A colon is used to call attention to a formal quotation. Example:
Franklin D. Roosevelt said: “We have nothing to fear but fear itself.”
NOTE: Do not use a colon to introduce a maxim, a proverb, or a quotation of a single sentence in ordinary dialogue. Example:
- The saying is, “A stitch in time saves nine.”
- John said, “Let’s go to the movies.”
The colon may take the place of expression as in effect, in other words, and namely to introduce new statements, restatements, and clarifying examples. For example:
Readers are of two sorts: one who carefully goes through the book, and the other who as carefully lets the book go through him.-Douglas Jerrold
The colon is used to introduce formal lists and enumerations. For example:
- I have come to the following conclusions:
- Please forward the items listed:
- Mix the ingredients as follows:
NOTE: Do not use a colon to introduce a list if the sentence does not have an introductory word or phrase to complete it.

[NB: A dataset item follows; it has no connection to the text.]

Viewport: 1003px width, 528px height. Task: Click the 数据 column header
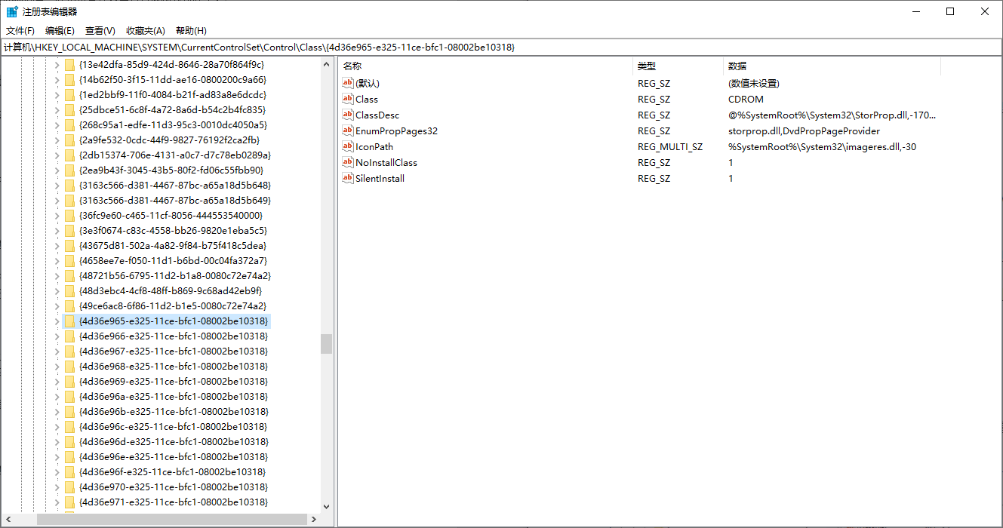[x=830, y=66]
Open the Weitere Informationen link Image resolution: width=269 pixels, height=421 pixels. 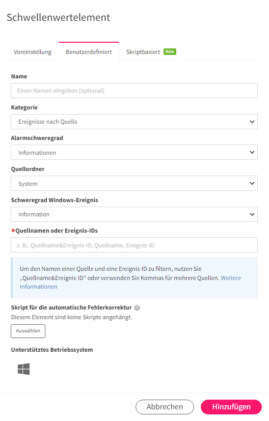[x=130, y=282]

Its wrong to write as: The crash injured: Bill, Tom, and David.
Right implementation is: The crash injured three students: Bill, Tom, and David.
The colon is used in reference to time to separate hours from minutes. For example:
- 10 : 15 A.M. (US)
- 10 : 15 a.m. (British)
- 6 : 50 P.M. (US)
- 6 : 50 p.m. (British)
The colon is used to separate a subtitle from a main title. For example:
- Wheat : The Staff of Life
- My Father : A member of Mark Twain
The colon is used to separate verse from chapter in the Bible. For example:
The Song of Solomon 2 : 1
The colon is used for the following the salutation in a formal business letter. For example:
- Dear Ms. James :
- Dear Sir :
- Gentlemen :
When the colon appears together with closing quotation marks, the colon always follows the quotation marks. For example:
The teacher said, “Please answer the following questions”:
The colon always follows a closing parenthesis such as:
The librarian recommended the following books (all by Maugham) :
The colon commonly used to be joined with the dash. This is no longer accepted usage:
- Wrong statement: We must follow these rules:–
- Right statement: We must follow these rules :
Before direct speech and quotation colon is used. For example:
- He said : “I will do it.”
- Shakespeare said : “Sweet are the uses of adversity.”
Colon is also used in dialogue before the name of the speaker. For example:
- Teacher: What are you doing ?
- Ram: Sir, I am doing my lessons.
Colon is also implemented after a word definition or description are to be given. For example:
- Noun : A noun is a naming word.
- Albatross : A large white sea-bird with long wings.